“…And they all lived happily ever after.” Most narratives, in any medium, end in that manner. The hero gets the girl, evil is thwarted, the world is saved, roll credits. Once the most significant plot conflicts are dealt with, the story usually concludes. It’s natural to want to leave the audience on a high note, so any time given to the denouement is left short.
You never really get to know how characters’ lives continue, only having your own lofty assumptions to rely on. That tradition held true for Avatar: The Last Airbender. Everything tied up rather nicely as the screen faded to black, save for one noteworthy exception. The fan base was abuzz with speculation of a spin off or sequel to deal with that lingering question. Four long years after the original series finale, the universe of The Last Airbender is set to be revisited this summer with an all-new animated series sequel, The Legend of Korra.

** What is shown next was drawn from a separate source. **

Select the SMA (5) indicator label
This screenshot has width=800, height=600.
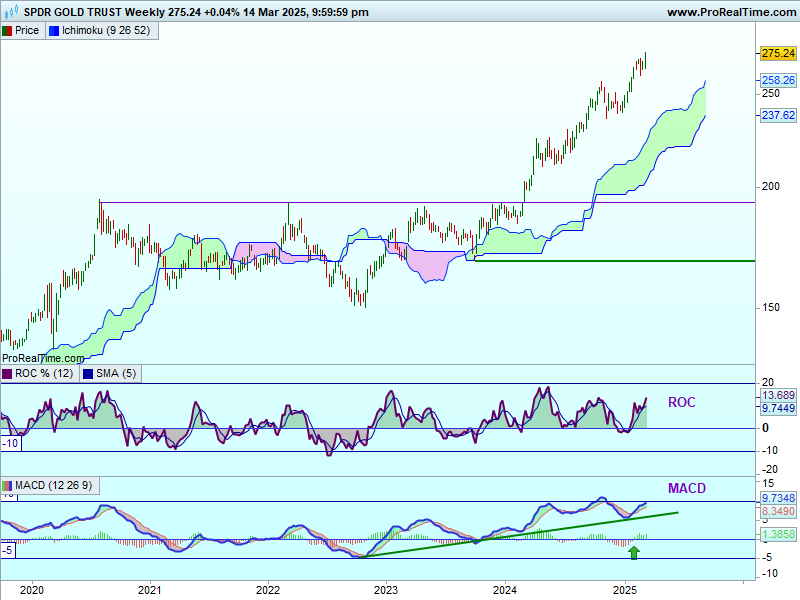coord(115,374)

In the interim, a mini-series of graphic novels, subtitled The Promise, is being released to sate fans until the show’s premiere, with the first issue beginning immediately after the first series’ finale. The Promise is intended to bridge the storyline gap, around 70 years of in-universe time, between the two animated series.

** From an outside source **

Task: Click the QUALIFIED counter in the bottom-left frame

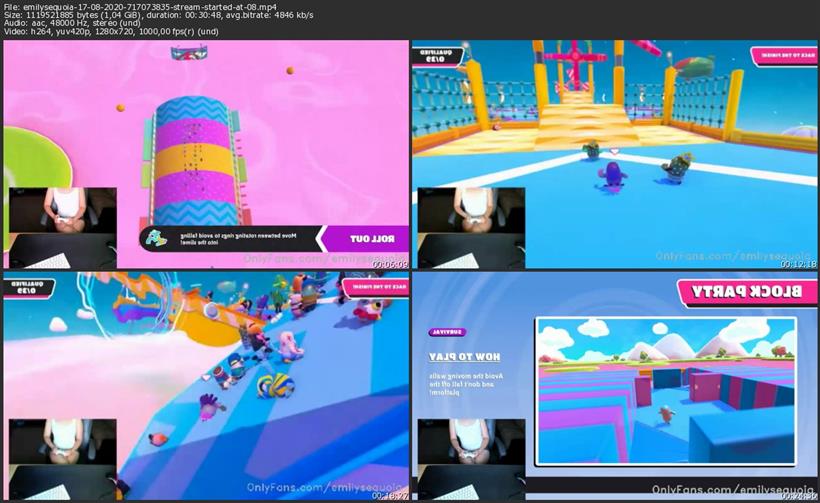Action: [x=26, y=288]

Now, say what you will about the suspect quality of M. Night Shyamalan’s big-screen adaptation, but its source material – with its slick combination of fluid animation and storyboarding, sincere voice acting, genuine action, solid script, heartfelt soundtrack, and gorgeous art (yes, all of these things!) – makes for the best animated show to debut in the past decade or so. It is so wonderfully realized that few modern properties can compare.

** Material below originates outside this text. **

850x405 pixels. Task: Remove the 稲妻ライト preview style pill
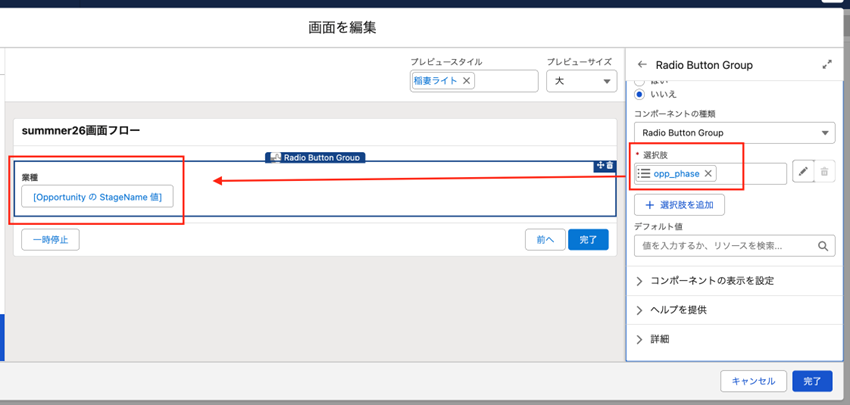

Of course, much of that stellar experience lies in the execution of several supplementing parts. Atmosphere is a huge part of why the series was enormously successful. The realm of graphic novels is relatively limited compared to animation, so the many aspects of sound, immensely critical in the series’ overall ambience, would need to be omitted. It is then natural to approach this project with trepidation about whether or not the series could be represented faithfully in another medium while missing so many core components.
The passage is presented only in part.